No, that’s not what has to happen.
Because a practice is running as a business, the service that business provides, the practice is liable for that. It’s obvious that any business providing a service cannot stand over and observe the individual performance of the service. But we do not require that to attach liability.
You’ve been quite critical of discretionary indemnity; do you still feel that this has a place in dentistry?
I think the days of discretionary indemnity are over. Indemnity companies only use discretion in one direction. That is, to refuse indemnity cover or to withdraw it after it’s provided.
Patients and practice owners need the certainty of contractual indemnity cover. It’s long since had its day.
Now what will happen? What are the implications of this judgment for dental practitioners and practice owners?
Well, I don’t think that is going to affect day to day dental practice. This only affects how we bring claims when there’s bad dentistry and a patient finds themselves in the position of making a claim.
The claim is more likely now against the practice that was responsible for the treatments rather than the individual treating dentists. But practices will be indemnified. So it won’t really adversely impact on the practice of dentistry.
So the practices will have to get indemnified now?
Indeed, they are now. Each of the defence organisations are providing cover to dental practice owners in relation to treatment provided by their associates.
What will happen with dental corporates and even NHS dentistry?
Dental corporates are a unique position. The demographic of their associates is that they are young and mobile, they only work for a few years. A large proportion are foreign trained and will return to their home country. So it may be that when a claim is identified, the actual dentist treating the patients are long since gone.

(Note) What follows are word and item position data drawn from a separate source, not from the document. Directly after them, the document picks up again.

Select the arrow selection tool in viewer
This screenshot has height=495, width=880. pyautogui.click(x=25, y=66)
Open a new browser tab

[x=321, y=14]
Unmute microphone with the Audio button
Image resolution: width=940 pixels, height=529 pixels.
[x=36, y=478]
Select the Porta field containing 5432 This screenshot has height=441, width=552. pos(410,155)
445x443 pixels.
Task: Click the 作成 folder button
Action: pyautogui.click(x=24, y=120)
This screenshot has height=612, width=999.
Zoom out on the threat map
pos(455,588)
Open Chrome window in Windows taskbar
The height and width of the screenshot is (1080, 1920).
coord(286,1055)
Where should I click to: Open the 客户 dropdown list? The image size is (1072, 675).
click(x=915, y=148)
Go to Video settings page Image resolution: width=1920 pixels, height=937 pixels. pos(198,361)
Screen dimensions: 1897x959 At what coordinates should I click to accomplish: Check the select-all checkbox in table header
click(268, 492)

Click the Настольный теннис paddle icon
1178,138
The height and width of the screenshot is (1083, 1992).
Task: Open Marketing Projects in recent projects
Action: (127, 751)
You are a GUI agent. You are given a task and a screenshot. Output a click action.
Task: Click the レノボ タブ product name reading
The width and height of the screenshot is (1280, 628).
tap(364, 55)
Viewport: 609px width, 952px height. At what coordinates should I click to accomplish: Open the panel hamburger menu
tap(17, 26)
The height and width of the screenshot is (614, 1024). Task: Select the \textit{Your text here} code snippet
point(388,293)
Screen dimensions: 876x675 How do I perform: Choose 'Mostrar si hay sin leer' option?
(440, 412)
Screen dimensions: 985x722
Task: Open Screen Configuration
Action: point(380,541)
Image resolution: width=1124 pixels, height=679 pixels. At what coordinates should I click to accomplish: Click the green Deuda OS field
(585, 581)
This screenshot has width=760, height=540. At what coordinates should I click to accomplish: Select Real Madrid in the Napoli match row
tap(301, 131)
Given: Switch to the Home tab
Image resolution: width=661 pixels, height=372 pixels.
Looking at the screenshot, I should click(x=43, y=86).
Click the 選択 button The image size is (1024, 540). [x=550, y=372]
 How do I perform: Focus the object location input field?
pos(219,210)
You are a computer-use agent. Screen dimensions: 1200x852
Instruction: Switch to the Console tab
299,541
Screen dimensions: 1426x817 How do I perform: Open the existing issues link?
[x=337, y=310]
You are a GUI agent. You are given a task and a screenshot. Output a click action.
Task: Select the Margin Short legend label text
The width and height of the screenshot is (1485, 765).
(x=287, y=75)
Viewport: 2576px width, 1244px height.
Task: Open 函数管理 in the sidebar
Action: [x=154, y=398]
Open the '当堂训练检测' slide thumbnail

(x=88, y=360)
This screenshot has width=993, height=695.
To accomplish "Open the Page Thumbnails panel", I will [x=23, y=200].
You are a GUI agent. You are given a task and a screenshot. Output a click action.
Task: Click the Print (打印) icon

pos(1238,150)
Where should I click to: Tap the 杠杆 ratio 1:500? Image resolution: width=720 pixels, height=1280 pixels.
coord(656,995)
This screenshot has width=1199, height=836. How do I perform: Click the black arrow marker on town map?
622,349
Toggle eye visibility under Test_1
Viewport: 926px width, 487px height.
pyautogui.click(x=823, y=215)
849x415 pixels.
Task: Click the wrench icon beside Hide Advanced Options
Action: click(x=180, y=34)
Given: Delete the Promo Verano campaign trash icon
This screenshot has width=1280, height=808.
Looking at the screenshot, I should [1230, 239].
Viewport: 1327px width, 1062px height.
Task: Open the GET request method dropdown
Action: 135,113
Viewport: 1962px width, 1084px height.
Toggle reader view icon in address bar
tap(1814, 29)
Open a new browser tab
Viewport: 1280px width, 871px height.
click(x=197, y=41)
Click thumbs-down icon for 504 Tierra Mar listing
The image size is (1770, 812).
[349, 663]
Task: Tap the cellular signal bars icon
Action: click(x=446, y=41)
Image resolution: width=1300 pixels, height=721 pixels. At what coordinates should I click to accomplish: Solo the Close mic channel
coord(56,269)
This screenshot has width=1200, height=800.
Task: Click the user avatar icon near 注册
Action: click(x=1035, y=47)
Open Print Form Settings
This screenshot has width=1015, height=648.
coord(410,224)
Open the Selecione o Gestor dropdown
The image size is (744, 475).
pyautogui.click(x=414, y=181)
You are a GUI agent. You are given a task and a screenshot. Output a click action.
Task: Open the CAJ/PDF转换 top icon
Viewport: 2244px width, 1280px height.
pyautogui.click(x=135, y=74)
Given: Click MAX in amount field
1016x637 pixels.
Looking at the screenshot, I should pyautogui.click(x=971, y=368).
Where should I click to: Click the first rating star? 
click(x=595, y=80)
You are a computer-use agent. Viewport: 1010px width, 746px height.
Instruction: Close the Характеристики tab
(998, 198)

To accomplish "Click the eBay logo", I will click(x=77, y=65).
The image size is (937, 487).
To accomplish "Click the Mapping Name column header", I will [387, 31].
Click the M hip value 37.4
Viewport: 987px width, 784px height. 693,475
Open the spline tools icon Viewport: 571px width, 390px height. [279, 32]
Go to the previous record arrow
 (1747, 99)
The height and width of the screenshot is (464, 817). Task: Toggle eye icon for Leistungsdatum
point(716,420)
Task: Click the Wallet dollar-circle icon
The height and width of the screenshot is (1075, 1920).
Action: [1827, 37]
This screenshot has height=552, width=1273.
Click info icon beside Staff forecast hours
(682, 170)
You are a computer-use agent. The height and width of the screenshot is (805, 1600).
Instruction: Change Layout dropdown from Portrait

I would imagine that most claims against dental corporates will be brought against the practice entity not the individual dentists.
A lot of dental practices are feeling the pressure of COVID and austerity over the last decade. This no win, no fee culture that is creeping into dentistry, do you feel that it is creating an impossible landscape to become an individual practice owner?
Are you sensibly asking whether a patient should not have redress if they have been provided with substandard dentistry?
I think it’s a given that they should be able to bring the claim. No win, no fee enables a patient to do that. Because the cost of bringing a claim is prohibitive and the defence organisations turned defending claims into an art form.
It’s only right that we balance the playing field. Patients should be able to bring the claim.
The blunt answer to your question of whether I think that no win, no fee is a bad thing and threatens dentists and dental practices; I don’t. Their patients ought to be able to bring a claim.
Of course, dentistry prides itself on being a profession. The hallmark of the profession is that it puts the interests of its patients first.
The very time when the patient needs the profession to put its interests first, when dentistry has gone wrong, is a time when putting the patients’ interests first, disappears. Patients need no win no fee solicitors in their corner.
What would you say to those people that do feel you’re just chasing the money and not actually trying to improve patient safety?
That is a pejorative jive that the defence organisations would throw at us.
What we’re doing is representing patients and enabling them to bring claims where the treatment they’ve been provided with is substandard. Who can argue against that?
Dental Protection has promised to continue this this fight. What is the next step?
They say they are going to appeal the decision and that’s their right. So, they now need to request permission from the Court of Appeal to appeal the decision.
Is there anything that you want to add?
I must say, I don’t fully understand the shock horror of the profession.
Dentistry is the only sector in which when a service is provided that is of poor standard, the business entity that provides that service is not sued.
If you have poor treatment in hospital, you would sue the hospital. You wouldn’t dream of suing the individual practitioners.
So, why on Earth is it any different when a dental patient gets an injury at a dental practice?